Over the past decade, total public spending has generally been around £870-900 billion per year. In the Budget in March, the Government indicated that spending was likely to be higher than this, but not too much out of the ordinary – about £930 billion for the year.

However, as the chart below shows, the extra spending to tackle the Covid-19 pandemic has pushed the total nearly 15% higher. Although it has not increased by the full £190 billion (because, as the Institute for Fiscal Studies pointed out recently, some of the recent announcements will be funded by lower spending elsewhere in Government), this will in fact be the first time ever that the UK has spent more than a trillion pounds in a single year.

A chart showing that total public spending in the UK has increased due to the Chancellor’s Covid-19 measures

How much is it per person?

Another way to think about how large this sum of money really is would be to divide it up among all the people in the UK. There are about 67.5 million people in this country, and if you split up £190 billion between all of them they would each get about £2,800.

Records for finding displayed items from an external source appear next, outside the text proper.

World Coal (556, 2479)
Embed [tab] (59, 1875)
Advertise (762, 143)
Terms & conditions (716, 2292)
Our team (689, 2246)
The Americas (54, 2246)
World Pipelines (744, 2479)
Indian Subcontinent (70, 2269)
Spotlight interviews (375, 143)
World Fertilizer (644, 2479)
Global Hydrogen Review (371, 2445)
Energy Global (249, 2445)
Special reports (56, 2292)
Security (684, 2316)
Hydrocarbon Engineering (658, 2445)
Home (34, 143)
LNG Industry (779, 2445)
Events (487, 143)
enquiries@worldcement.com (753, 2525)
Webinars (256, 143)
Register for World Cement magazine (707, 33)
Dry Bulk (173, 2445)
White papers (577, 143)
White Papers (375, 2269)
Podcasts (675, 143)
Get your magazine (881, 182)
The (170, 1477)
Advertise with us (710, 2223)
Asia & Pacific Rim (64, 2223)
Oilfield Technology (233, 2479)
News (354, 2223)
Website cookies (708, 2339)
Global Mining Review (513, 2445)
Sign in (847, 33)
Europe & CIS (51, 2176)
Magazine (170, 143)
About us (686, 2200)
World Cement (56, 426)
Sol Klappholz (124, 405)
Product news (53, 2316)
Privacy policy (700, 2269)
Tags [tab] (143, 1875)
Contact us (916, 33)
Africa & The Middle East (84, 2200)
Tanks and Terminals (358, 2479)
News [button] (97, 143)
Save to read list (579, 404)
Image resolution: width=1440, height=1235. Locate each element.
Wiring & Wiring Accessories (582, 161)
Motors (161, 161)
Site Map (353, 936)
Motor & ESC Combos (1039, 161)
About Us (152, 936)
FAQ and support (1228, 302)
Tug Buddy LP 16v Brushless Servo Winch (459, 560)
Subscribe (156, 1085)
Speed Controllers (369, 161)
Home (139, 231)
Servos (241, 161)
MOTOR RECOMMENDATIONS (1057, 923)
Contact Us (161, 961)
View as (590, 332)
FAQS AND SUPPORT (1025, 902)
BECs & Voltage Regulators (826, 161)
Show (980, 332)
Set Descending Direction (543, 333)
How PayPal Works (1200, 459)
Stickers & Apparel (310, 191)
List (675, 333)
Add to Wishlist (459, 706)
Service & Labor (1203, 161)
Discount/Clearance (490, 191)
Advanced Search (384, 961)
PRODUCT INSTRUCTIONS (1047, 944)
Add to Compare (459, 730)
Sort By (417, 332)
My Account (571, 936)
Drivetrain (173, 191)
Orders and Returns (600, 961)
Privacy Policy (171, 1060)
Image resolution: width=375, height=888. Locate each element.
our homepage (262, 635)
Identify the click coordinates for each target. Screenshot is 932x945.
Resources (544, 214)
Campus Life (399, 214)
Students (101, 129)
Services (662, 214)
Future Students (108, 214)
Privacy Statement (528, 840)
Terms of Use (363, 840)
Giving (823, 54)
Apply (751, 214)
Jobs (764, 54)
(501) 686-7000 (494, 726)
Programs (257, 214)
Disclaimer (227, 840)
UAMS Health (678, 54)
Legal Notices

Alternatively, you could look at it in terms of people’s wages. In 2019, the typical (median) salary in the UK before taxes was about £24,900 a year. At that rate, £190 billion would stretch to paying 7.6 million people. If you’re having difficulty imagining what 7.6 million people would look like, it’s roughly the population of the fourteen cities shown below put together.

A map of Great Britain showing the locations of 14 cities. The population add up to around 7.6 million people.

What else could it get you?

£190 billion is also roughly equivalent to the following things:

  • The amount that the Government was initially expecting to take in this year in National Insurance contributions and council tax put together;
  • Double the total expected cost of the HS2 railway from London to Manchester and Leeds. This would also leave almost enough to account for the total expected cost of Crossrail;
  • The total net cost of the UK’s EU membership from when the UK joined in 1973 right up to 2018. This would also leave enough to pay for the financial settlement, the so-called “divorce bill”, that the UK is paying as part of leaving the EU;
  • Using the amounts given in this year’s Budget, £190 billion would be about enough to pay the planned day-to-day budget for 2020-21 of this entire list of Government departments, as well as the block grants to Scotland, Wales and Northern Ireland:
    • Department for Education
    • Ministry of Defence
    • Home Office
    • Department for International Development
    • Ministry of Justice
    • Defra
    • HMRC
    • Department for Business, Energy and Industry
    • Department for Digital, Cultural, Media and Sport
    • Foreign and Commonwealth Office
    • HM Treasury

Difficult decisions on the horizon

All of this extra spending has had a significant impact on the public finances (our briefing paper gives more details). This means that the Chancellor is going to have to take some difficult decisions about how to pay for it all in the next few months, as we head towards the Autumn Budget and the Comprehensive Spending Review.